Jefferson Healthcare spokesperson Amy Yaley said CEO Mike Glenn was unavailable this week to discuss the impact of the legislation on the hospital’s operations.

“Jefferson Healthcare supports the compromise that was reached by WSHA and the unions as it mirrors our current process and keeps the heart of the work related to staffing in individual hospitals that know their community’s and patient needs best,” he said in a prepared statement.

“A flexible staffing process lets us quickly adjust to patient needs, nurse expertise and experience, sick or family leave for employees, and daily patient census changes.”

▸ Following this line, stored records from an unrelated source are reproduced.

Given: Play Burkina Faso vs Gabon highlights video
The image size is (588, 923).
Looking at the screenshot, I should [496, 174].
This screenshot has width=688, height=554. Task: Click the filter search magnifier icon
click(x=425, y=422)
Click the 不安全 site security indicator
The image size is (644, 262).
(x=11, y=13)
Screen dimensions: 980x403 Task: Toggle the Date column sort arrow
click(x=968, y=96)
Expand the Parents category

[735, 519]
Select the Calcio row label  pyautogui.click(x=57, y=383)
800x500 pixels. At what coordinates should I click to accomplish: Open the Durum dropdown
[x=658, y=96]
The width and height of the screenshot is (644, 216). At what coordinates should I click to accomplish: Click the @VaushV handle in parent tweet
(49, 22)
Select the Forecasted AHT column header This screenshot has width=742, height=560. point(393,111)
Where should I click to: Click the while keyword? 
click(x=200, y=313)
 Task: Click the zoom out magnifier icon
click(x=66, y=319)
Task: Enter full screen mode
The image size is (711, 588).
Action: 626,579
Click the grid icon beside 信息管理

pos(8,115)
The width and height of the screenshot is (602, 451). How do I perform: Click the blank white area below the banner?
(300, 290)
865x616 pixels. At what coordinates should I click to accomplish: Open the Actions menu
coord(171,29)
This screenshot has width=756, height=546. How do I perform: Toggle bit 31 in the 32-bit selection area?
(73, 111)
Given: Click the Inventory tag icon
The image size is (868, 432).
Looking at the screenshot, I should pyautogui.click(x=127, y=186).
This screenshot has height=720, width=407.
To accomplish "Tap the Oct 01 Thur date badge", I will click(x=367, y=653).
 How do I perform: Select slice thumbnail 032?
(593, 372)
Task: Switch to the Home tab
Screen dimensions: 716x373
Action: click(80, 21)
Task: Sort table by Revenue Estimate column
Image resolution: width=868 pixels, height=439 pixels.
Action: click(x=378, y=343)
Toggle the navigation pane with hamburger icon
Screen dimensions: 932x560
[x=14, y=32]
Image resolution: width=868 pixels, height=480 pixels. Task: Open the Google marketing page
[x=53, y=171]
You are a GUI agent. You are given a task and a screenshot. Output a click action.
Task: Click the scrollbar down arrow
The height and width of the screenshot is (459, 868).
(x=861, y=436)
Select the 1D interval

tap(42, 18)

Heidi Anderson, the CEO at Forks Community Hospital, who testified before the state Legislature against nurse-patient ratios, did not respond to requests for comment on the new legislation.

The Washington State Nurses Association, SEIU [Service Employees International Union] Healthcare 1199NW, UFCW [United Food and Commercial Workers International Union] 3000 worked with the Hospital Association in hammering out the compromise, Whiteaker said.

Reps. Steve Tharinger of Port Townsend and Mike Chapman of Port Angels — boht 24th District legislators — had positive reactions to the staffing bill.

“It sounds like they have a carefully crafted bill,” Chapman said. “At first glance, I’m supportive. This is a bill we’ve been working on for a couple of years, and it sounds to me like we’’ve gotten to a good spot.”

Tharinger, a member of the House Health Care and Wellness Committee, said he did not believe that 24th District hospitals were taking advantage of staffing committees.

The House is not likely to make major changes in the bill, he said.

“It’s a pretty delicate agreement,” Tharinger added.

SEIU spokesperson Jack Sorensen said in an email that compliance reporting for rural hospitals will be revisited by an advisory committee that must meet no earlier than July 1, 2029 to discuss compliance reporting as it relates to rural hospitals like those in the 24th District.